The Electrologica X1 and X8 computers

X1 console
The X1 computer was conceived in 1958 at the Mathematical Centre in Amsterdam, and commercially produced by Electrologica NV in The Hague, a company specially established for this purpose, and the first of its sort in the Netherlands (Philips was not interested in building computers at the time). It has been successful - at least 31 machines were sold, many of them to other European countries. The X1's successor was the X8 (1965), also a well-designed and successful machine. The Electrologica story ended in 1966 when the company was taken over by Philips, its main components producer (IBM being another important Philips customer for computer components....).
X1 logo
The basic X1 machine, fitting in a large writing desk (see illustration) consisted of an arithmetic unit and several registers, in particular two 27-bits accumulators A and S, a condition register, an instruction register, and an index register. A and S could be used together as a single double-length register for multiply and divide operations. The basic machine had a built-in 'live' (i.e. random-access) memory of 512 words of 28 bits (including 1 sign bit and 1 parity bit); and 700 words of 'dead' (i.e. read-only) memory. More memory could be added in separate storage cabinets, up to 32768 (2^15) words, including additional read-only memory. Normally there was no magnetic drum, disk or other type of secondary memory (a magnetic drum was an optional extension, however) . The interaction of the operator with the machine was mainly by means of the console lights, switches and audible alarms.

An X1 backplane with plug-in modules, and a folio-sized binder with the modules' schematics.
Lower left corner: one of the modules, without sealing and cover. The Philips OC47 germanium transistors are clearly visible.
Collection UvA Computer Museum, donated by Mr. F.A.M. Korst.
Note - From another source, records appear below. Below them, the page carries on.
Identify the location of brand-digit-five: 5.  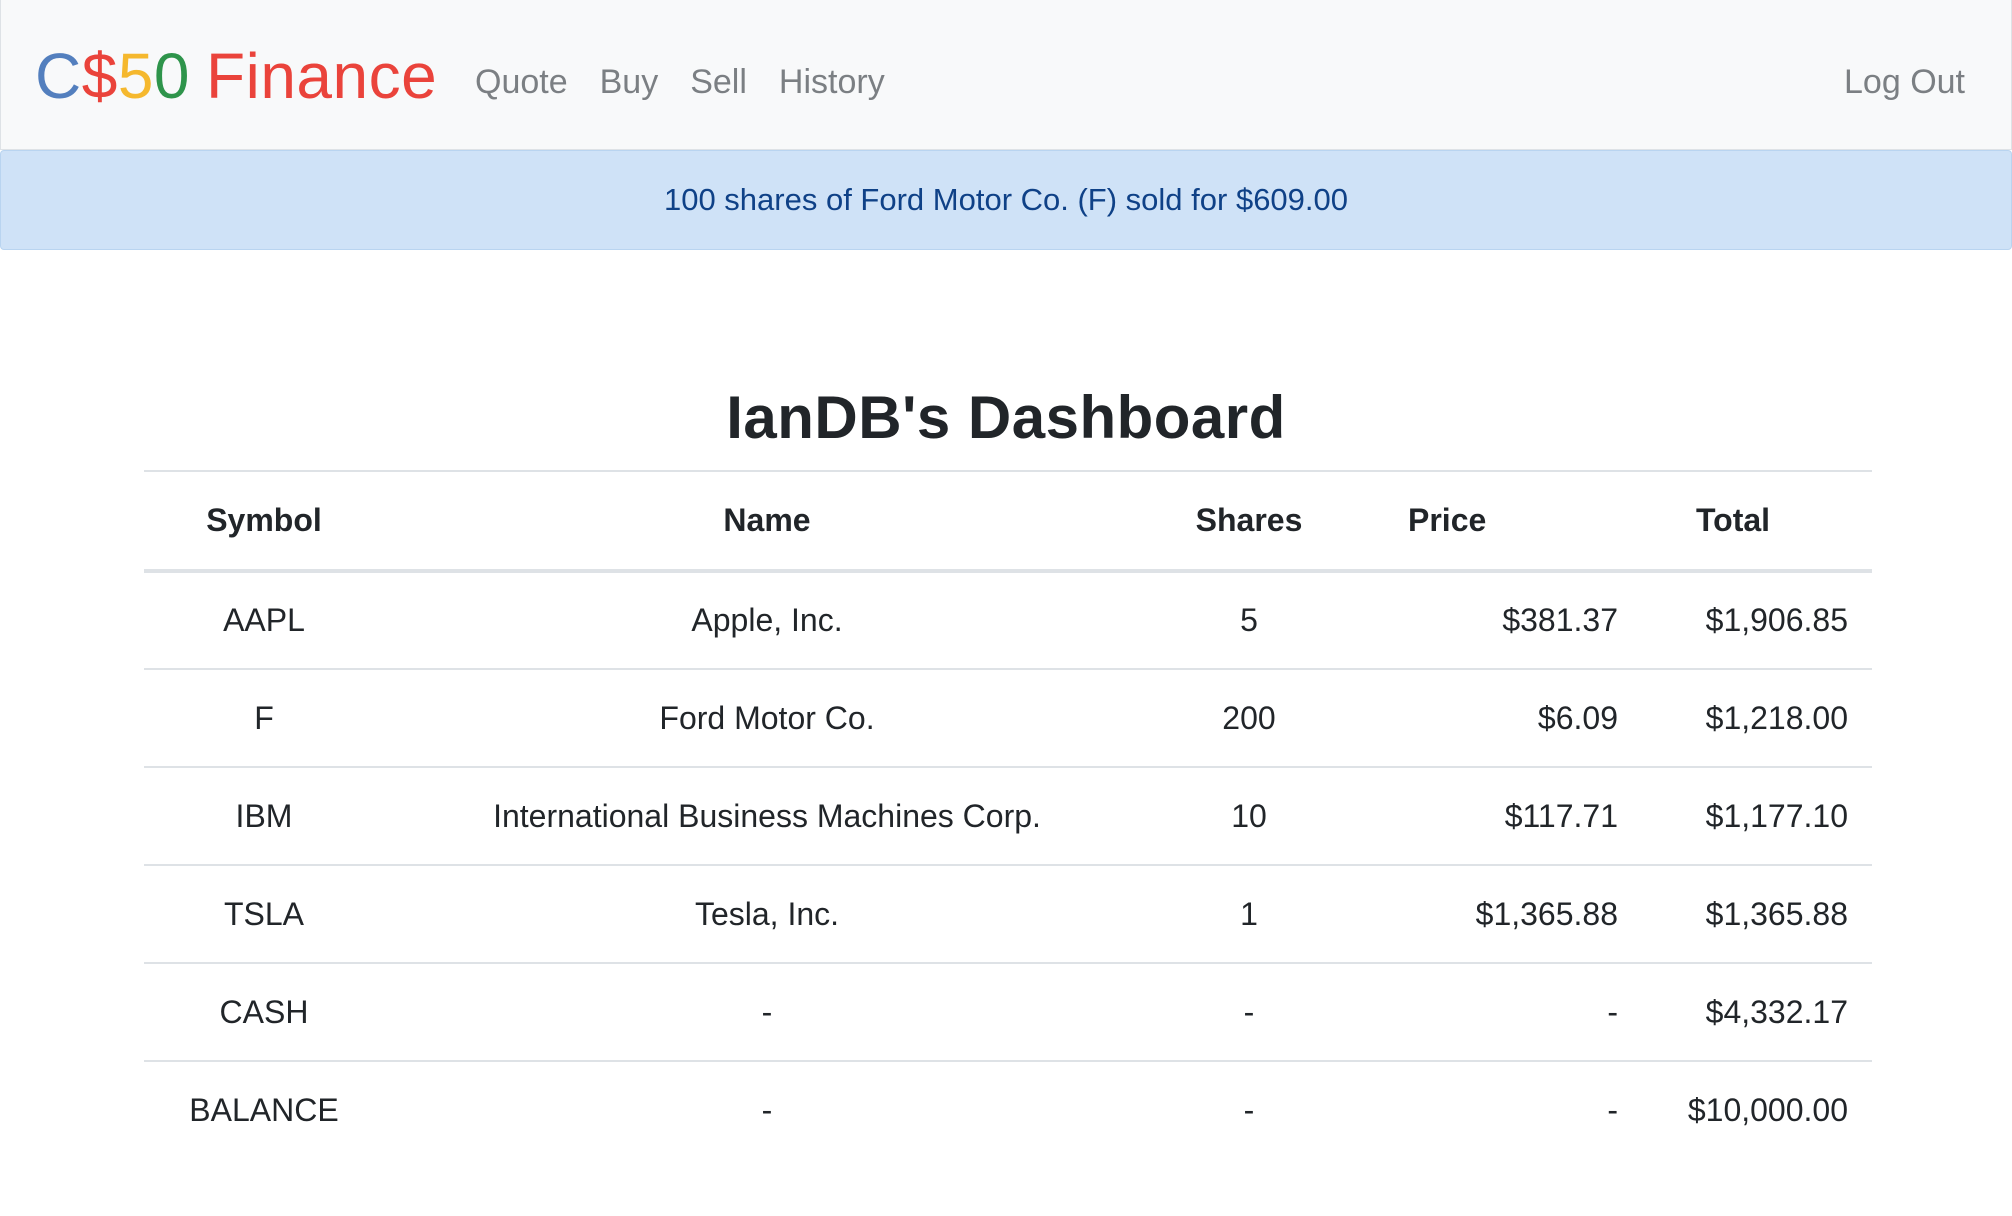
(136, 76).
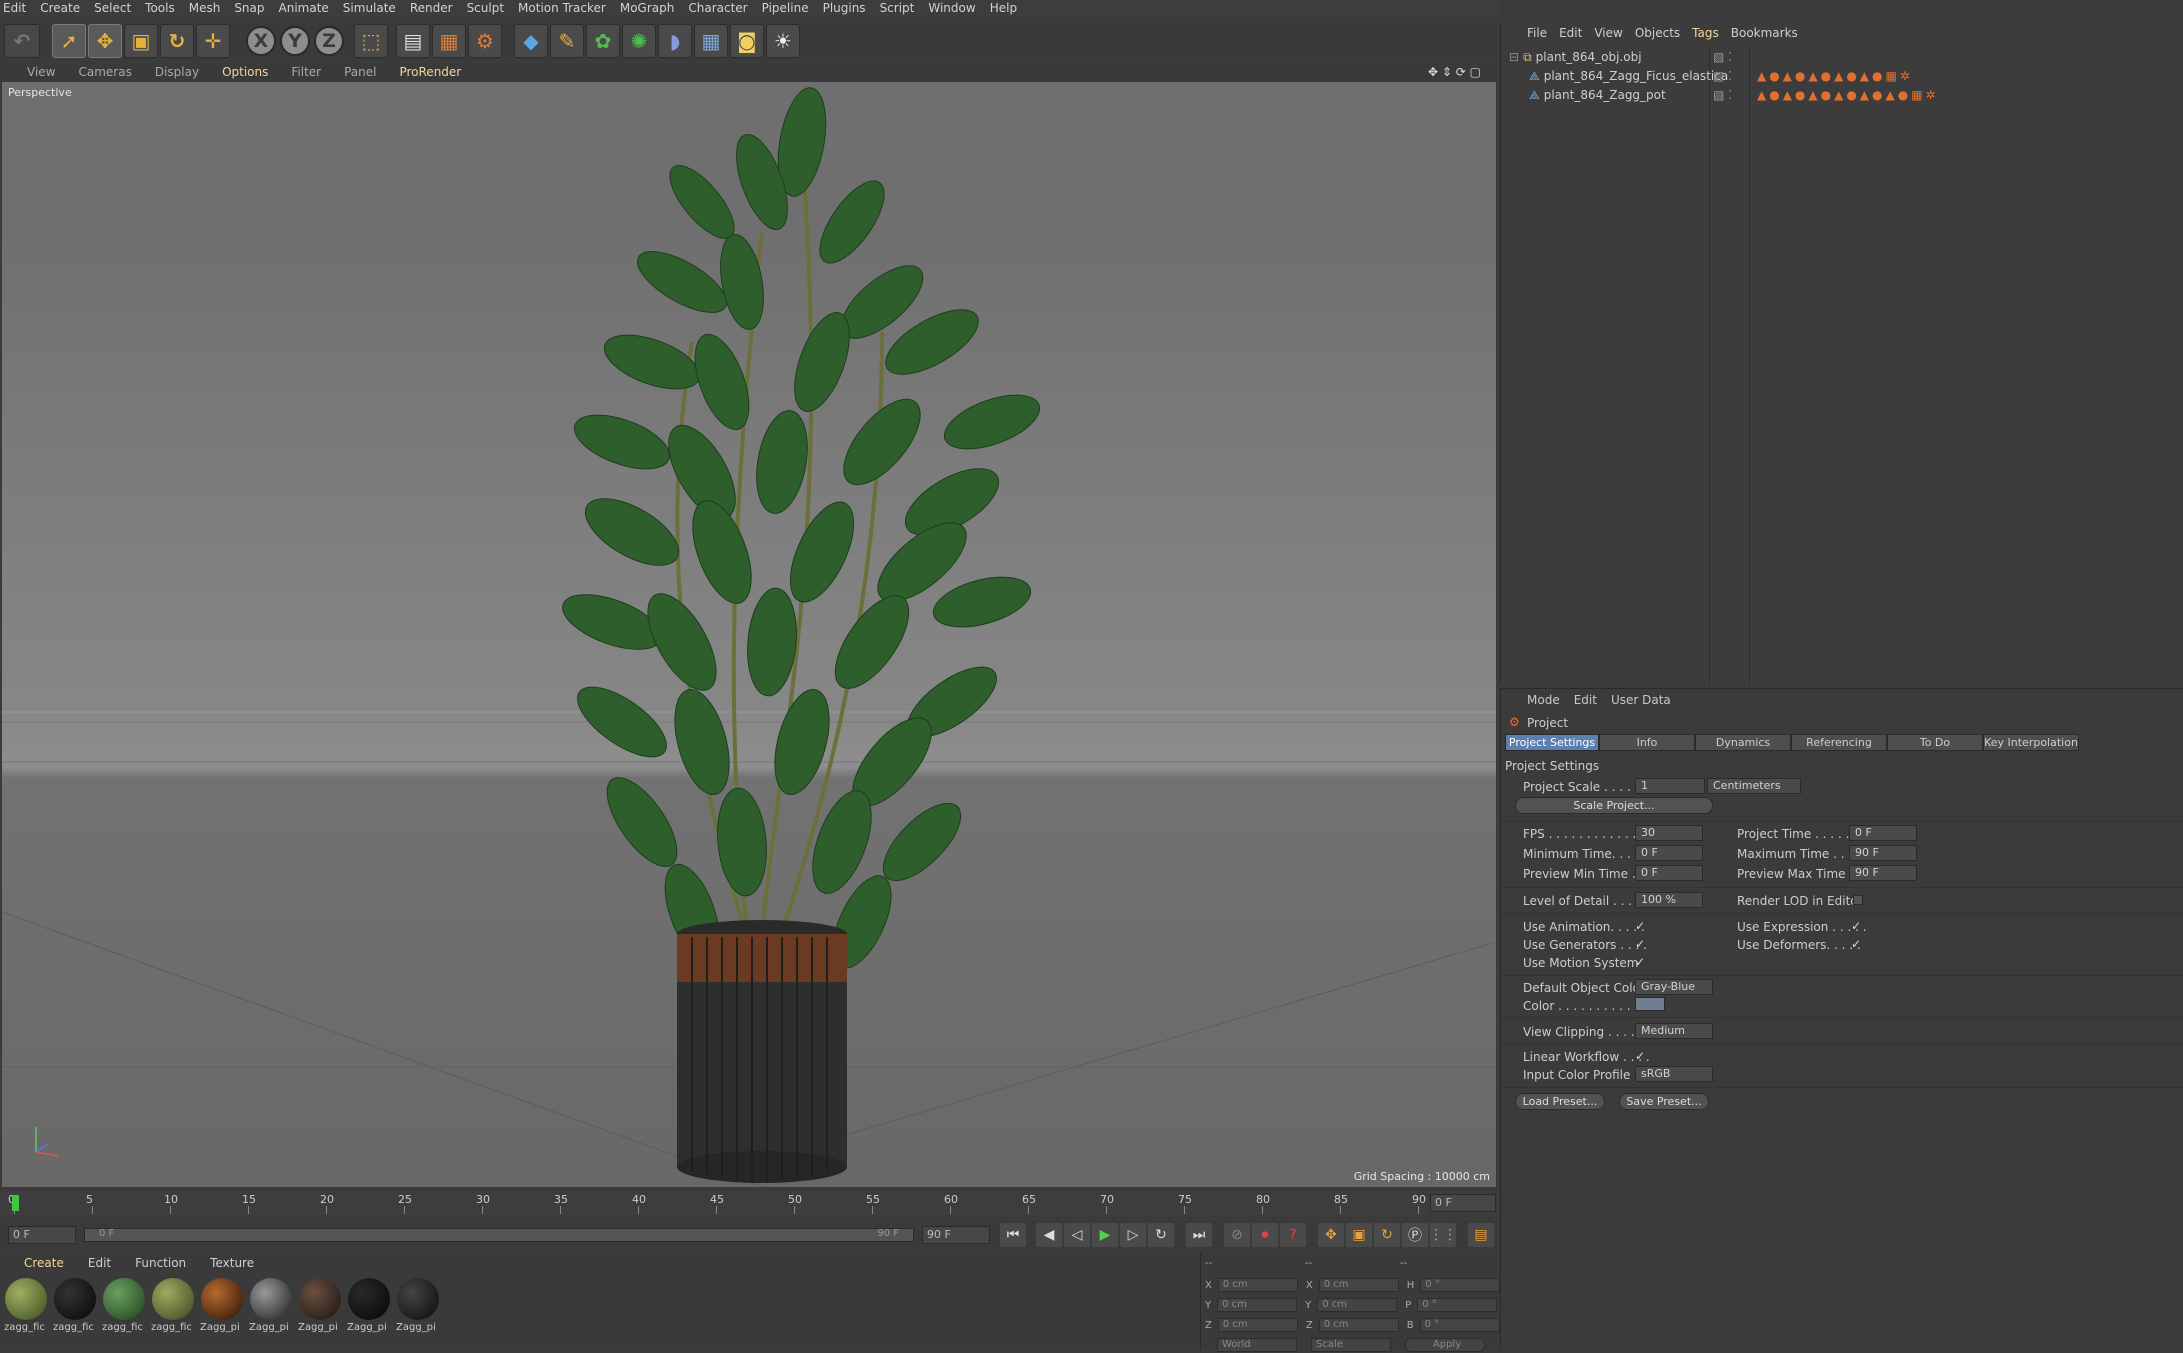 The width and height of the screenshot is (2183, 1353). What do you see at coordinates (1199, 1235) in the screenshot?
I see `goto-end-icon: ⏭` at bounding box center [1199, 1235].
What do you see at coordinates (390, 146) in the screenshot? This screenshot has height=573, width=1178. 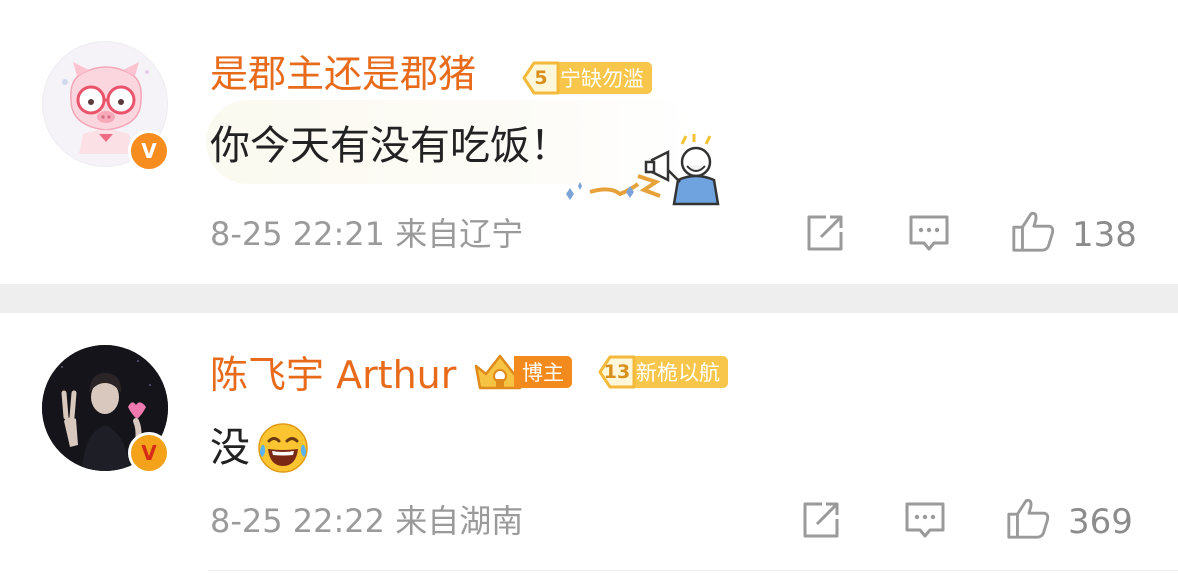 I see `comment-text: 你今天有没有吃饭！` at bounding box center [390, 146].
The X1 was completely transistorized ('as transistors do not produce any heat, no cooling apparatus is necessary', according to a sales brochure). The memory, both RAM and ROM, used ferrite cores. The number representation was binary, which was, in the late 50's, not the obvious choice for machines mainly intended for administrative applications - more often, binary coded decimal was used.

X8 zaal

This is the control room of the Grande Dixence project in the vicinity of Zermatt, Switzerland. The complex problem of managing this large distributed hydropower system was tackled by deploying an Electrologica X8 computer system.
Photograph by courtesy of Mr. J.A. Th. M. van Berckel.

The X8 was much faster than its predecessor, the X1: An interesting feature was the use of a separate, independent peripheral processor ('CHARON') which handled the communication between the X8 proper and magnetic tape, drum memory, punched tape and punched card, and telecom equipment. Algol, Fortran and Cobol compilers came with the standard package.

The X8 at the Mathematical Centre has been in service until 1972, when it was replaced by the Control Data Cyber 6500 mainframe of the SARA academic computer centre in Amsterdam.
Another X8 was located at the Institute for Nuclear Physics (IKO) in Amsterdam, where it was used with the BOL project.

Only a few pieces of Electrologica-related hardware are in our collection, among which the Friden Flexowriter, used as a terminal for the X1 and X8. We have, though, a fair amount of documentation and other printed documents.